Mike is the Director of Human Resources for a 120-employee family-owned manufacturing firm. Mike has been quite busy the last year reforming the benefit offerings to comply with recent changes in healthcare laws. Given the many changes, Mike took the opportunity to completely overhaul the employee benefits program including replacing the old medical plans with three brand-new plans. Mike is preparing to tell employees about their new benefit offerings a few months prior to the benefits open-enrollment period. Given the number of employees, he decides to design a nicely formatted PowerPoint slide deck explaining the changes and to send this presentation via email to all employees. One day into the open-enrollment period, his inbox is flooded with over 50 emails from confused employees. Mike is puzzled, but realizes he may have made a mistake in communication.

Which of the following BEST describes the primary communication mistake he made?
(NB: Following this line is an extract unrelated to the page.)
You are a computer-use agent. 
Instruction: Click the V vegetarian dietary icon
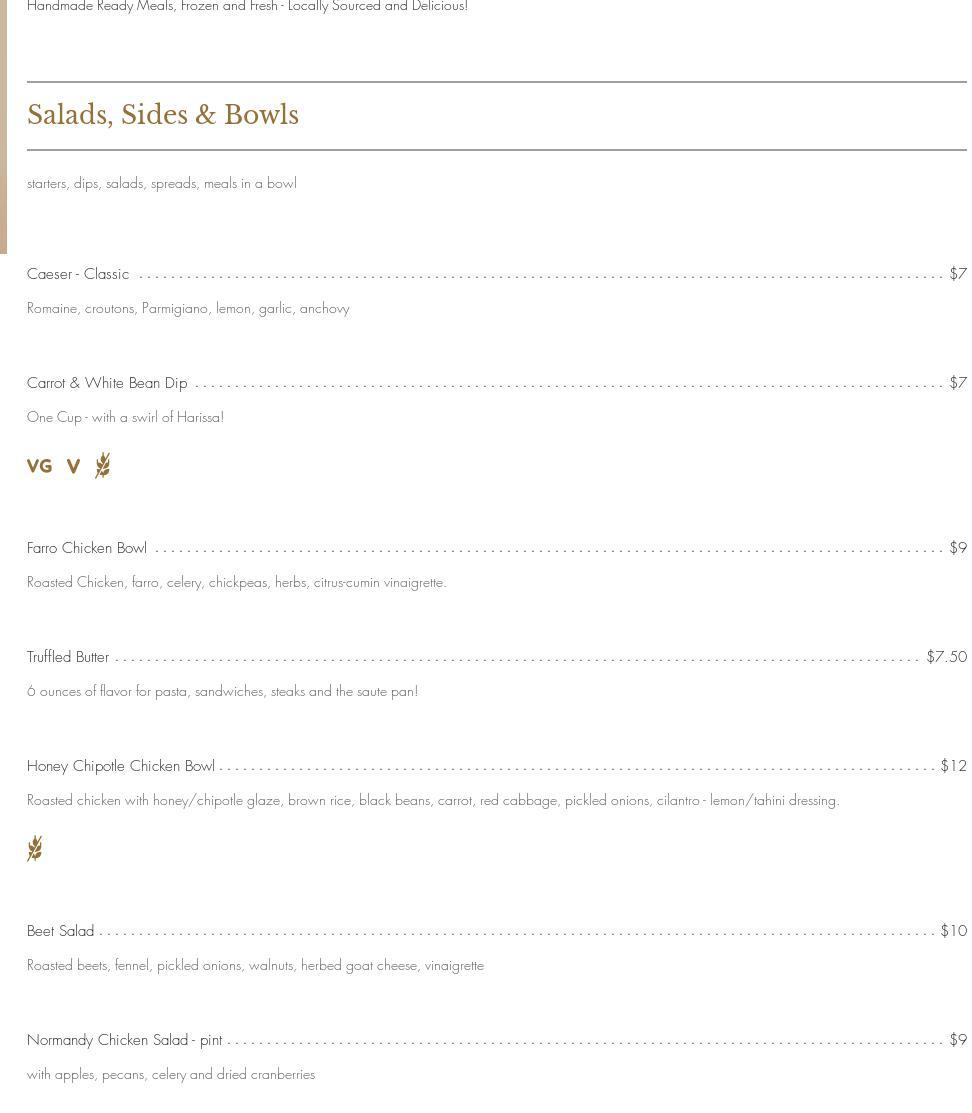tap(73, 466)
A. Assuming that employees would understand the content of the PowerPoint slides
B. Failing to match the communication medium (or channel) with the intended outcome
C. Failing to develop core ideas that adhere to the rules of "sticky" communication
D. Forgetting to alert managers that the communication was "coming their way."

Respuesta :

Answer:

A. Assuming that employees would understand the content of the PowerPoint slides

Explanation:

One of the most common mistakes that can be made is assuming that the receiver on the other end of the communication chain would understand quite well, what message, you as the sender, is passing across.
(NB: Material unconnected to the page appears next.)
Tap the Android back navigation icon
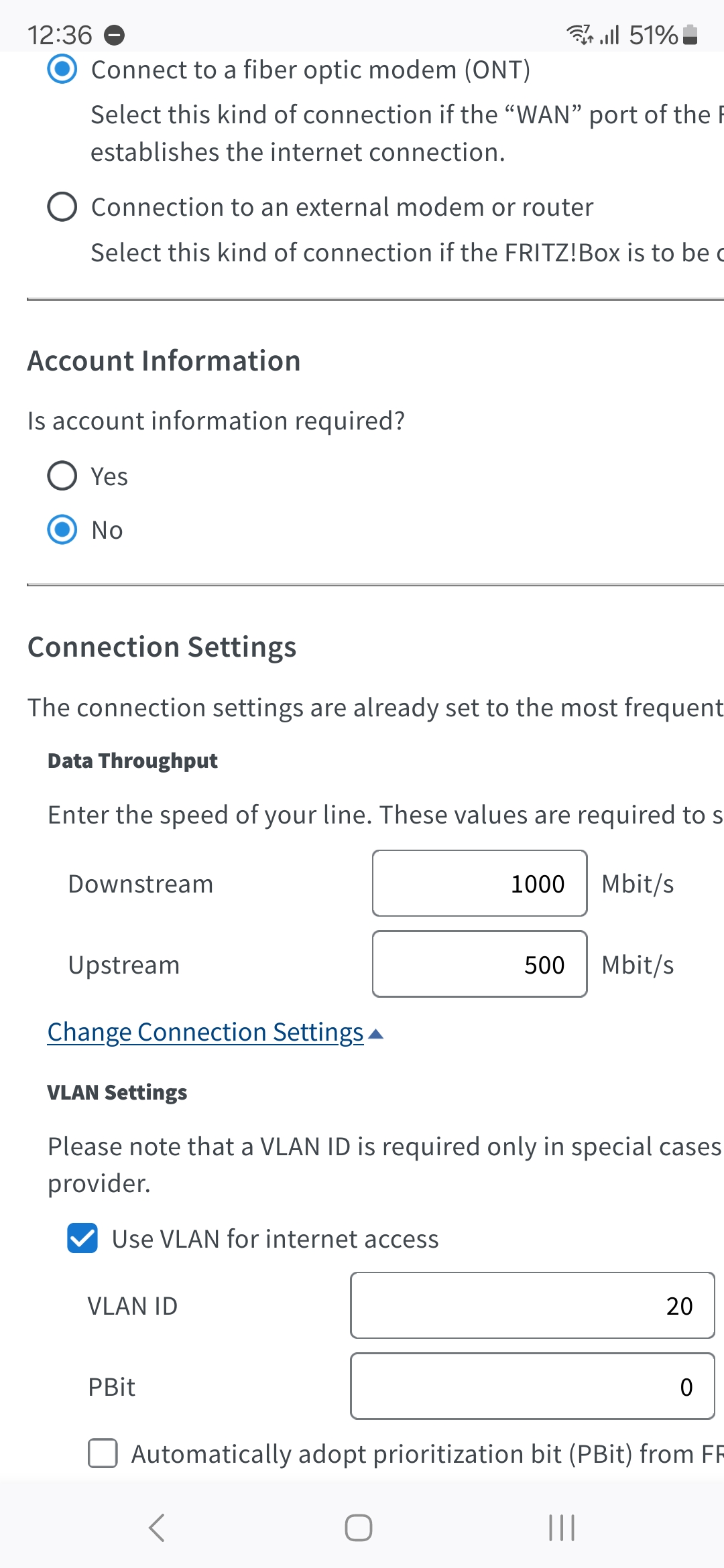This screenshot has width=724, height=1568. click(x=157, y=1528)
In the scenario cited in the question above, the new benefit offerings that have been developed after the overhauling, of which Mike has taken his time to explain in a power point presentation just few months before employees would be required to enroll for the program, must have been misunderstand by the employees. The multiple emails reveals that the employees do not really understand the content, and this comes as a surprised to Mike. We can infer that Mike must have made the mistake of assuming that the employees would understand the content of the PowerPoint slides.